Stillwater Associates, hired by the administration of former Gov. Ben Cayetano to study and report on the issue, indicated in January that price gaps were not the solution to the high cost of filling Hawaii's automobile tanks. In its more recently completed report, the firm instead calls for closer monitoring of the petroleum industry, more consumer education -- does your car really need "premium"? -- and an "integrated energy strategy" that expands the use of ethanol production, biomass and hydrogen.
The report says gas price caps have not worked in Australia or in provinces of Canada where they have been tried. In one case, it says, price caps became "targets" for gasoline dealers. Based on those attempts, it concludes, "The caps would bring volatility, market distortions and opportunities for profiteers to game the market." The firm says its survey "failed to identify any (price caps) that resulted in clear consumer advantages."
The main criticism that Stillwater, whose clients include ARCO and Mobil Oil, has of Hawaii's oil companies is bad public relations. "Whereas Tesoro seems willing to speak up for itself," it says, "ChevronTexaco especially in the past appears not to have bothered trying to reconcile perception and reality."
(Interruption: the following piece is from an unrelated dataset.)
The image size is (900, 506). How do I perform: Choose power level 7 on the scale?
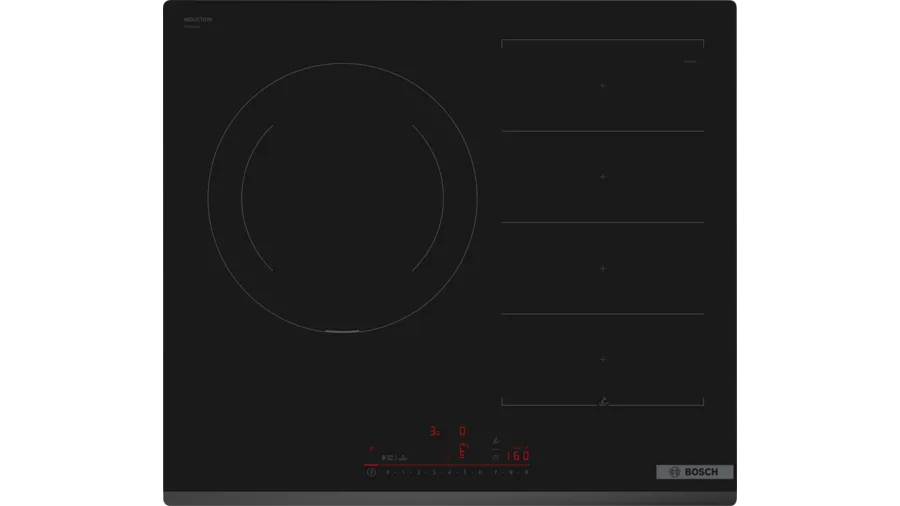click(x=495, y=471)
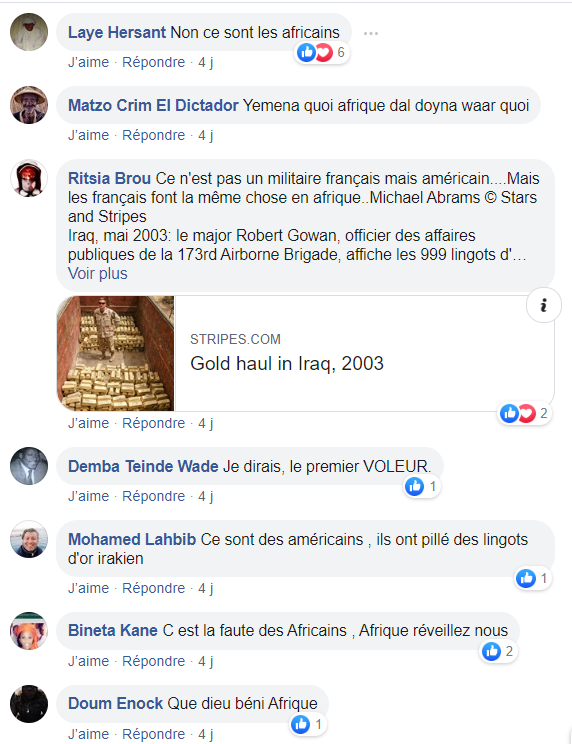Show reactions on Mohamed Lahbib's comment

[x=533, y=578]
The company failed to defend itself against accusations that Hawaii accounted for 22 percent of its profits and only 3 percent of its sales. The figures referred only to lessee dealer gasoline revenues, the report says, and tell us "more about the dismal results for lessee dealer sales in the rest of the U.S." than about Hawaii revenues. It maintains that oil company profits in Hawaii have not been excessive. Critics will say this corporate compassion says more about Stillwater's partiality than about ChevronTexaco's behavior.
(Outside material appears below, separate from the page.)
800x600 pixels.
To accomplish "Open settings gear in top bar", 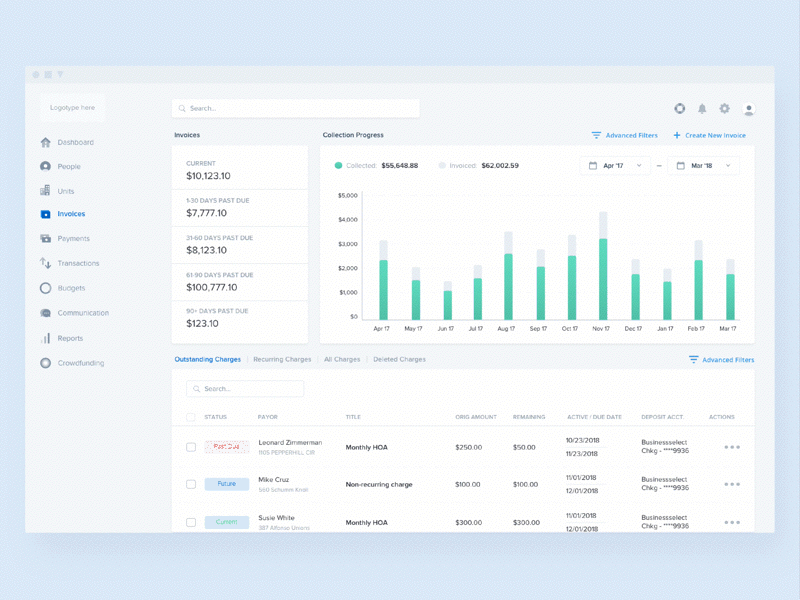I will 725,109.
In testimony to a joint legislative committee in January, Jerry Ellig of the Federal Trade Commission also questioned the effectiveness of a gasoline price cap. "Price controls usually create shortages, reduce quality and generate inconvenience for consumers when they are imposed in markets that could be competitive," he said.
That is the problem: Industry officials admit that an "oligopoly" -- a description acknowledged by the Stillwater report -- controls Hawaii's petroleum market. Stillwater's recommendation for close monitoring of a more "transparent" petroleum industry will not by itself create the competition needed to bring gasoline prices under control.